Considering these indicators, it is presumably only a matter of time until another major, and deadly, attack.
Standing in their path are the efforts of both civil society and public security services. Civil society organisations, including both well-funded NGOs and much more informal networks, contribute enormously to monitoring and reporting on the activities of far-right networks throughout Germany.
Actual interception of planned attacks, however, depends on German police and security services.
Doubts have often been raised about the integrity of German police and intelligence services when it comes to fighting right-wing violence.
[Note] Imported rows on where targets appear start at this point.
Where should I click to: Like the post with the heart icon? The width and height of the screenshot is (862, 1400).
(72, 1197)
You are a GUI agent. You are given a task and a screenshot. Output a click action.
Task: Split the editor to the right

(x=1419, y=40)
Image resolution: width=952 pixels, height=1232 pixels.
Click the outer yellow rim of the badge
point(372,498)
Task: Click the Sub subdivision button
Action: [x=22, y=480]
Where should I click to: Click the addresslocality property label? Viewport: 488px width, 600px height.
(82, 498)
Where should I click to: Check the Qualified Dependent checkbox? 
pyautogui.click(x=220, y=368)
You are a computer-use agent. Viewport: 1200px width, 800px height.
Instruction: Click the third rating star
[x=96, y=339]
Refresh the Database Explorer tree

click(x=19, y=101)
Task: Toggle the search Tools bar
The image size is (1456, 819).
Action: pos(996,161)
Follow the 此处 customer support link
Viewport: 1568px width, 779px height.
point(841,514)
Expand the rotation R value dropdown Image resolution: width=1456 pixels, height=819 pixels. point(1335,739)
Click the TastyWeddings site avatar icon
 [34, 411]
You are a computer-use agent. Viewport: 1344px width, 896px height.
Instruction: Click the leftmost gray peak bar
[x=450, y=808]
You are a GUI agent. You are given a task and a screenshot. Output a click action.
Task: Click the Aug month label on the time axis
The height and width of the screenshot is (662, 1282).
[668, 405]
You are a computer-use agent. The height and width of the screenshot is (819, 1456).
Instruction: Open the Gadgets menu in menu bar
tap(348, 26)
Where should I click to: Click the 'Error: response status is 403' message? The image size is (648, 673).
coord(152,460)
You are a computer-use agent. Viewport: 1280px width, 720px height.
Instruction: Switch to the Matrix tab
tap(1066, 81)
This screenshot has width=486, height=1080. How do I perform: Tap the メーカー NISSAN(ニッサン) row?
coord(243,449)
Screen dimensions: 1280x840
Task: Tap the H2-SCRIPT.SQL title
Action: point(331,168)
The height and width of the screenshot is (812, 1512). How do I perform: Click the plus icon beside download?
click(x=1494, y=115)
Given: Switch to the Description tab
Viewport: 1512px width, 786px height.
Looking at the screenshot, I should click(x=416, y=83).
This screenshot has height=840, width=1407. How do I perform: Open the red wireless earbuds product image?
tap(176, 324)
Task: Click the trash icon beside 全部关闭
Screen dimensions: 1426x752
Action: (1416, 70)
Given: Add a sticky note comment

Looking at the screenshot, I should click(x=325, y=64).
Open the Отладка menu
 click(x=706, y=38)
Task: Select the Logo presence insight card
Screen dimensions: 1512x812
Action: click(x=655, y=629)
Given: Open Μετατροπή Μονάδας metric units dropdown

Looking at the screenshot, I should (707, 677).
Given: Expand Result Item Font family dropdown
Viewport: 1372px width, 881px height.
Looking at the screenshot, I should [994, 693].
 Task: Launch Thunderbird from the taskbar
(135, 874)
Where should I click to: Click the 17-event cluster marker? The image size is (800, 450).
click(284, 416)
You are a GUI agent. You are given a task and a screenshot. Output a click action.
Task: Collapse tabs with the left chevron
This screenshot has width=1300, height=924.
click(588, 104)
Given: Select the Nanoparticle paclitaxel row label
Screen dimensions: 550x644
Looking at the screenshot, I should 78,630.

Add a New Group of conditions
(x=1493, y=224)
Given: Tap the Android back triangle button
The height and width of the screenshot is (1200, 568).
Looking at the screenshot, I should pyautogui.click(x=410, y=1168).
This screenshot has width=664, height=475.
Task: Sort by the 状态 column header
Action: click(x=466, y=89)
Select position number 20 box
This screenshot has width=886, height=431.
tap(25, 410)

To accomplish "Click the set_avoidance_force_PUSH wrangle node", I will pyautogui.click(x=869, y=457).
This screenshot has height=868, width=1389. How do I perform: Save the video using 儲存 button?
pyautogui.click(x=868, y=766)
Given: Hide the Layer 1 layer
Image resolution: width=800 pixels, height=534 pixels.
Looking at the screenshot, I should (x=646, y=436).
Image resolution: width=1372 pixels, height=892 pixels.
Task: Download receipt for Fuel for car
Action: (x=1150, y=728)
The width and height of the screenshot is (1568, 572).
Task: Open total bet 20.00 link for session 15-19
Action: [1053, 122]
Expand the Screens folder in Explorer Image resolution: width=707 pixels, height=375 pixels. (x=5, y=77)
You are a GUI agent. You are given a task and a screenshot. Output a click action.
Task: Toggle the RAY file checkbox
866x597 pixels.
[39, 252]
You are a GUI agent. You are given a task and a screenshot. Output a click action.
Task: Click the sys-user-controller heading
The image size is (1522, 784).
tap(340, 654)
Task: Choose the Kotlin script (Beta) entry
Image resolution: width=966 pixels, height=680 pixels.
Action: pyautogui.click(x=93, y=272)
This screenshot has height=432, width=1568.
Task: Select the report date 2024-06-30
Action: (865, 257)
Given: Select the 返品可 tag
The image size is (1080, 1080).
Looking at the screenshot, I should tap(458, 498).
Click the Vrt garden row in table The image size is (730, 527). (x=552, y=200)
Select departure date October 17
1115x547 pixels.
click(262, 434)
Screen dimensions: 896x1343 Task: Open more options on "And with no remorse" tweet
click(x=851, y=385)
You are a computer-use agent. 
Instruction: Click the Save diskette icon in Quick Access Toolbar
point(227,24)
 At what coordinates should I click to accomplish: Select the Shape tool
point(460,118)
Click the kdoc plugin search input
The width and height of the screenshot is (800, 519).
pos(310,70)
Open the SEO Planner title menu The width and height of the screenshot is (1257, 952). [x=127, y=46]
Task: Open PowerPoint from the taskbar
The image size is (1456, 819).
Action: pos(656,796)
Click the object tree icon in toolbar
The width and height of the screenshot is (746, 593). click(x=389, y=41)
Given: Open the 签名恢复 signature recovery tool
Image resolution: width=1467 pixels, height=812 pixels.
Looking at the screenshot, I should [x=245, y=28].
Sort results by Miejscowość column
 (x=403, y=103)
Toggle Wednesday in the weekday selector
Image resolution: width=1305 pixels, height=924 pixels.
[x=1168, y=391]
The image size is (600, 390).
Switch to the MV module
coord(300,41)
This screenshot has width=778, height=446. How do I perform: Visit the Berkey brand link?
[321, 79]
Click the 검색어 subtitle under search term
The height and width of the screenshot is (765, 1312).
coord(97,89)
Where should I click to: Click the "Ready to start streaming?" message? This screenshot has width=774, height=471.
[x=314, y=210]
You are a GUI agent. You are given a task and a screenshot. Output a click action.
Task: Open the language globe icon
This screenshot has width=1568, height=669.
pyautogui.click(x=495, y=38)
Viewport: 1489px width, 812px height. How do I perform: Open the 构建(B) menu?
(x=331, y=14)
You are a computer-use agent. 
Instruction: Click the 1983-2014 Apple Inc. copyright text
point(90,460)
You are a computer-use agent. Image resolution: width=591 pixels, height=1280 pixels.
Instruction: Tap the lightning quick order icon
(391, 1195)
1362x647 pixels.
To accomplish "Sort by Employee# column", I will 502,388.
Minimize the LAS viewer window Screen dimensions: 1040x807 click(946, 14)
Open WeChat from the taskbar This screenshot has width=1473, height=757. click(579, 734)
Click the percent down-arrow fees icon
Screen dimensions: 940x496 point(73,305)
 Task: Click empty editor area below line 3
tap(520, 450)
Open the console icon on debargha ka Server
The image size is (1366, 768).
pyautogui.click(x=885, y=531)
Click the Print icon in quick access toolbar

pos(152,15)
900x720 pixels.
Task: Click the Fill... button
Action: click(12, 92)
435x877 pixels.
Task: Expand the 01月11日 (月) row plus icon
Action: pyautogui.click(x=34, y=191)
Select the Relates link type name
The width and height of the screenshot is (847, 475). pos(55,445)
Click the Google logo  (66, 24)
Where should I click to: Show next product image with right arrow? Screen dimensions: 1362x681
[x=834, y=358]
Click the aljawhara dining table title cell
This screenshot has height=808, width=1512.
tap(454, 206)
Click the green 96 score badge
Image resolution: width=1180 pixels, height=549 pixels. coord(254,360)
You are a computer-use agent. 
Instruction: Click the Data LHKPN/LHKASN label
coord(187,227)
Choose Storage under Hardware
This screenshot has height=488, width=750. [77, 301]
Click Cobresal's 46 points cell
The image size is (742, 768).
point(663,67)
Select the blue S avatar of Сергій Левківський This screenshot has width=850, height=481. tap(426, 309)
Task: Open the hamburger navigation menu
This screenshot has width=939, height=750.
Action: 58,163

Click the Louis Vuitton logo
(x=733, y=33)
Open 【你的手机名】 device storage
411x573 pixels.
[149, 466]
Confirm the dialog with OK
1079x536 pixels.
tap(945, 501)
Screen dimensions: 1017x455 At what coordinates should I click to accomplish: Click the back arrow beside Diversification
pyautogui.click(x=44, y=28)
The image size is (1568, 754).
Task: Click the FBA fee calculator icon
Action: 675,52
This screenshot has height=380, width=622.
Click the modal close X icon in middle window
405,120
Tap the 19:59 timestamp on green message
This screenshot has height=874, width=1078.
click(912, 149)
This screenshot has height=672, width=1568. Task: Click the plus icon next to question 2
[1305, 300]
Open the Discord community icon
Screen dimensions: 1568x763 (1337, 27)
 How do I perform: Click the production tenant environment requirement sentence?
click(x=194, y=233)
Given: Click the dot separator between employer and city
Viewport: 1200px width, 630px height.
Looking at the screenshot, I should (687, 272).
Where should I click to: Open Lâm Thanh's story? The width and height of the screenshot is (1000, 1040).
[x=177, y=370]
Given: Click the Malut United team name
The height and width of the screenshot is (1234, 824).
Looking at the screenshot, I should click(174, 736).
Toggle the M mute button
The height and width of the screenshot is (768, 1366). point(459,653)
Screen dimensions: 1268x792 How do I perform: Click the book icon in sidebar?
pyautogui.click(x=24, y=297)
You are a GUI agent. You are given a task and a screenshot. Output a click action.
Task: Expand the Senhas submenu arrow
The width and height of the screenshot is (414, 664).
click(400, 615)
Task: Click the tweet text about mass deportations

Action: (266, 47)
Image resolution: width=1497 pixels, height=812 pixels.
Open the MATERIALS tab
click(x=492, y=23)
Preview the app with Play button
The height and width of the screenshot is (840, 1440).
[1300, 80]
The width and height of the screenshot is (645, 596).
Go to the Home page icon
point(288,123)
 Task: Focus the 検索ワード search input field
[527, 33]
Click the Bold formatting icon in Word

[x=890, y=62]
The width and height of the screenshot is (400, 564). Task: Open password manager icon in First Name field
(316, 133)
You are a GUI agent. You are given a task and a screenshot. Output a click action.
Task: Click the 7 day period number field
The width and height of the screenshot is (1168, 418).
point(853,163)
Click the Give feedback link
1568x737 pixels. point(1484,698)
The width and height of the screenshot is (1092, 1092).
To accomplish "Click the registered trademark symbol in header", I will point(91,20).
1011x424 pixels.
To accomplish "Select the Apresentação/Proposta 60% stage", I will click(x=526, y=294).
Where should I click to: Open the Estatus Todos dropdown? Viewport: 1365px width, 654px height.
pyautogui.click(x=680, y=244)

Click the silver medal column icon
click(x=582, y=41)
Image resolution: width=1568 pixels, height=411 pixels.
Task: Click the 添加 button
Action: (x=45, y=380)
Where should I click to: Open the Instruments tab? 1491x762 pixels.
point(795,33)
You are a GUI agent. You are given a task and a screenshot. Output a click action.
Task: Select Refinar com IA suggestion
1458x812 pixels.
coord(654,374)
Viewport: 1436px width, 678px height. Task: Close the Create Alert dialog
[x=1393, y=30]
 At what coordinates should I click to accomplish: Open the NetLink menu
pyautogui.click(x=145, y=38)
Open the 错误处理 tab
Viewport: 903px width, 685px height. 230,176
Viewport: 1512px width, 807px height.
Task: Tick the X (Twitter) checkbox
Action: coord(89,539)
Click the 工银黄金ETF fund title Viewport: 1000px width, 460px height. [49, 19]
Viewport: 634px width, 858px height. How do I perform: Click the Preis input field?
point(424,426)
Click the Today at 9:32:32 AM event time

The case of the National Socialist Underground (NSU) brought these concerns into the spotlight in 2011.
The NSU was a neo-Nazi network responsible for a series of bombings, bank robberies and at least ten murders from 1998 to 2011. While the NSU was murdering people with migrant backgrounds across Germany, police chose to focus on investigating the victims’ families, wasting years searching for non-existent links to a rumoured “Turkish mafia” or the Kurdistan Workers Party (PKK). It took over 11 years for German police to identify the NSU network and initiate proceedings against them.
The NSU trial also revealed that the far-right networks had been receiving material support from Germany’s domestic intelligence services for years. From the 90s, the Verfassungsschutz cultivated a network of informants within the far-right scene, whom it paid generously. These informants invested the money received from the Verfassungsschutz back into their far-right operations, and were allegedly warned about home-searches and police raids throughout the years that the NSU were active. Questions have been repeatedly raised about whether these informants told the Verfassungsschutz that the murders were being committed by members of the far-right scene (according to Die Zeit, informants told the Verfassungsschutz about the NSU as early as 2003); and, if so, why police neglected to act on this information.
Disturbingly, within a week of the NSU network being discovered by police in November 2011, the intelligence files of seven informants within the neo-Nazi scene were destroyed by Verfassungsschutz officers. Among them was the file on Michael See, who was connected to the NSU and had been asked to help hide the core members when they first went underground. To this day, German security services have never provided a convincing explanation of why those files were destroyed, even while fronting a parliamentary inquiry.
2020 has seen an alarming series of incidents implicating German security forces in far-right networks. In October it was revealed that over 1,400 reports have been filed with the Verfassungsschutz in recent years about soldiers, police and intelligence officers with right-wing extremist views or network affiliations. In September, 29 police were suspended in North Rhine-Westphalia after they were found to be swapping neo-Nazi images in a series of WhatsApp groups, including a photoshopped image of a refugee in a gas chamber. Similar stories emerge on an almost monthly basis.
The proven presence of far-right networks within the police gives credence to concerns that neo-Nazi terrorists may slip through the cracks of the state security apparatus. As German right-wing extremists continue to arm themselves, their capacity for violence is already much deadlier than it was in the 90s and early 2000s. This threat requires a strong response from the state, which may or may not always be reliable. Maintaining effective monitoring of far-right networks by civil society, therefore, is essential in outsmarting, countering and exposing the far-right.